How I can do this in PHP/MySQl to define the most related tags for tag "X" and keep all weights up to date as users add more and more posts/questions ?

3

3 Answers

2
votes

You probably want to look into statistics for this:

  1. given a tag X
  2. check all other tags Y
  3. count how often Y and X show up at the same time
  4. divide by how often Y shows up
  5. ???
  6. Profit!!!

As for more information on step 5: This information only changes very slowly, so you can really cache this stuff and only recreate it when you have time.

What you want in the end is a relation

conditional_probability(X, Y, P)

Which tells you how probable (P) tag Y is, given X. P was calculated in step 4.

1
votes

I used this blog entry for calculating relative tag size within a cloud. You can use this algorithm on the entire could or a particular found set.

Instead of storing the denormalized weights for all tags in the database, I cache them in my (Ruby) process, and rebuild them when tags are added/removed or when the process restarts.

As for how to store them, you generally want:

  1. A tags table associating unique tag names with row IDs, and
  2. A tags_items table providing you with your n-to-n mapping between tags and items.

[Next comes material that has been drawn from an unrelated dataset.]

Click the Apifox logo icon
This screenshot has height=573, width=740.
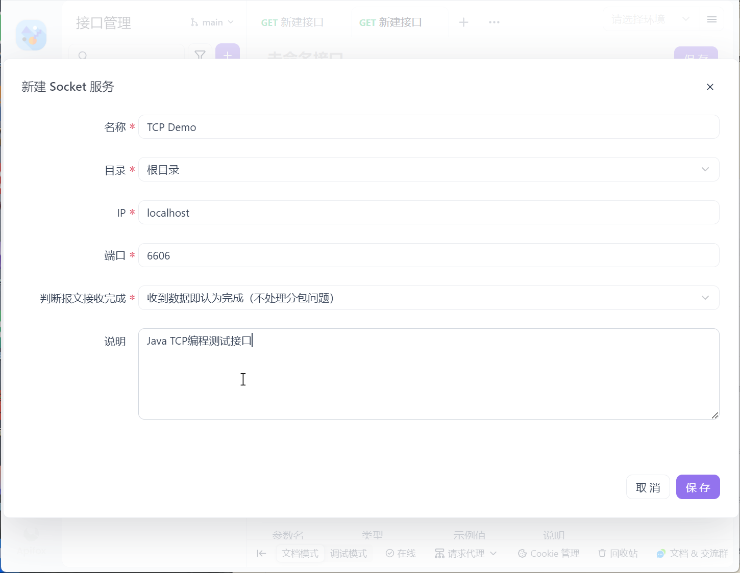click(x=31, y=35)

Once you have that, and once you have a found set of items on a results page, it's a simple join and unique to find out the set of 'related' tags.

0
votes

1 Each post id can be tagged with one or more tags (PHP + other tags)

2 Going back the same way each tag has associated post id

3 Foreach post id get all tags other than PHP

4 Show only those which has count more than a prticular Number (say 4000)

Think about it this question has been tagged "Mysql" "Database-design" "Tags" and "Tagging" Do you see how you have related PHP with other tags.